LLM-based digital twins promise to scale and accelerate market research, but most published twins are either coarse persona bots conditioned on a few demographic questions or detailed individual-level twins built on purpose-collected surveys and interview transcripts. Neither setup speaks to the operationally most relevant case for marketing practice: building detailed individual twins from the pre-existing heterogeneous panel data that firms already accumulate through CRM systems, loyalty programs, and repeat surveys. We construct detailed individual-level twins from the German Socio-Economic Panel (SOEP) and evaluate them across a $3 \times 5 \times 2 \times 2$ construction-method grid that covers three open-weights LLMs, five cumulative information depths ranked by normalized Shannon entropy, two embedding methods, and two reasoning modes, scoring over 2.1 million twin responses on 500 participants and 183 held-out questions. Twin quality rises with information depth but with diminishing returns past the 75 percent entropy quartile, which acts as a cost-efficient Pareto point relative to the best-performing 100 percent cells. Switching the embedding from a narrative persona summary to a raw dialog history of past responses raises hold-out accuracy in every model-by-reasoning cell at the 100 percent depth, while an explicit thinking mode raises rank-order correlation without moving accuracy. Best-cell accuracy reaches 78.8 percent and Fisher-$z$ correlation reaches $r = 0.590$ on the SOEP held-out evaluation set. The findings suggest that twin-based market research is no longer gated by data design, but by item volume, model selection, and a small set of construction-level decisions that this paper now maps.
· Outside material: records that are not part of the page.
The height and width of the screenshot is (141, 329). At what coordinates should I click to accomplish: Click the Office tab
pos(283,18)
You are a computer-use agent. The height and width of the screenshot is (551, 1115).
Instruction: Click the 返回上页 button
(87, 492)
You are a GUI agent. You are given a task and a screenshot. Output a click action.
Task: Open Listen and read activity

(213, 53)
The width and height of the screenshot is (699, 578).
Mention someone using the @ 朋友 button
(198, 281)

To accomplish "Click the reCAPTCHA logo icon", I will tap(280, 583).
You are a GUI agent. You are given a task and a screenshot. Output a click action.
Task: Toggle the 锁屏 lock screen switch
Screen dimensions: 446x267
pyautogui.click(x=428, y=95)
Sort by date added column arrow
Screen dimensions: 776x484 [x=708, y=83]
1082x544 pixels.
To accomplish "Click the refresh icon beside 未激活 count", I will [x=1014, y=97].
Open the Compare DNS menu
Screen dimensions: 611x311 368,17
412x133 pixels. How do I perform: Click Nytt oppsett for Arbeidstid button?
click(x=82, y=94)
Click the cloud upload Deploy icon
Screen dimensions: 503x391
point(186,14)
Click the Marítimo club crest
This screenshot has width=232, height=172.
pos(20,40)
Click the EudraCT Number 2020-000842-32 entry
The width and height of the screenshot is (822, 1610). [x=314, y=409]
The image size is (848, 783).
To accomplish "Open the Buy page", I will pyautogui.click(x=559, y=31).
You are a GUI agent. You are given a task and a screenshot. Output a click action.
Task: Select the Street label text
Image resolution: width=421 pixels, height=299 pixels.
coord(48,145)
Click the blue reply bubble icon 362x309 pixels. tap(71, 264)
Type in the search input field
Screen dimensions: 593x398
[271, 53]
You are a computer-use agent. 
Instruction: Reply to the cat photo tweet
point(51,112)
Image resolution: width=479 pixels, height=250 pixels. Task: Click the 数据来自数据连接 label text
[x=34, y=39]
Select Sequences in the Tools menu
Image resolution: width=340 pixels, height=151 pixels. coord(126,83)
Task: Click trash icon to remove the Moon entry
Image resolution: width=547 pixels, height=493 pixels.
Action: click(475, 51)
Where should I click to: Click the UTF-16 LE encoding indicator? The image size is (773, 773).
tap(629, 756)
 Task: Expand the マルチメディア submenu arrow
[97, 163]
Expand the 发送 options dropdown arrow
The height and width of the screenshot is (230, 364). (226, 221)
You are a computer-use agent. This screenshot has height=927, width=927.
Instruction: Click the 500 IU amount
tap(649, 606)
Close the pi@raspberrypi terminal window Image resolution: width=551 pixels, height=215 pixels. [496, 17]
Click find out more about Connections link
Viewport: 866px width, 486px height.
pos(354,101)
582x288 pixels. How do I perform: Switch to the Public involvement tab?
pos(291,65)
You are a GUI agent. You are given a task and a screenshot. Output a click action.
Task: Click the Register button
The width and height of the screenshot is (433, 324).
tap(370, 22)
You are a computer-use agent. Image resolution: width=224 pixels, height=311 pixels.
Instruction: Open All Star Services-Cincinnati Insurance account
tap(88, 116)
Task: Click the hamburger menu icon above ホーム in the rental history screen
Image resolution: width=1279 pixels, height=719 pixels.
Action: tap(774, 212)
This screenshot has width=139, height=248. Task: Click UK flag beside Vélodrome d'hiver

翻译：基于大语言模型的数字孪生体有望扩展并加速市场调研，但现有大多数孪生体要么是基于少量人口统计问题构建的粗粒度角色机器人，要么是基于专门收集的问卷和访谈记录构建的细粒度个体孪生体。这两种方案均未涉及营销实践中操作性最相关的场景：即利用企业通过客户关系管理系统、忠诚度计划和重复调查已积累的现有异质性面板数据，构建细粒度个体孪生体。我们从德国社会经济面板数据中构建了细粒度个体孪生体，并基于一个涵盖三个开源大语言模型、按归一化香农熵排序的五级累积信息深度、两种嵌入方法和两种推理模式的$3 \times 5 \times 2 \times 2$构建方法网格对其进行评估，对500名参与者的183个保留问题评分了超过210万次孪生响应。孪生质量随信息深度提升，但超过75%熵分位数后边际收益递减，该分位数相对于表现最佳的100%细胞构成成本效益最优的帕累托点。在100%深度下，将嵌入方式从叙事性人格摘要切换为原始对话历史响应，在每个模型-推理组合的细胞中均提升了保留准确率，而显式推理模式在未改变准确率的情况下提升了秩相关系数。最佳细胞准确率达到78.8%，Fisher-$z$相关系数达到$r=0.590$（基于SOEP保留评估集）。研究结果表明，基于孪生体的市场研究不再受数据设计制约，而是受限于题项数量、模型选择及本文所映射的一小部分构建层面决策。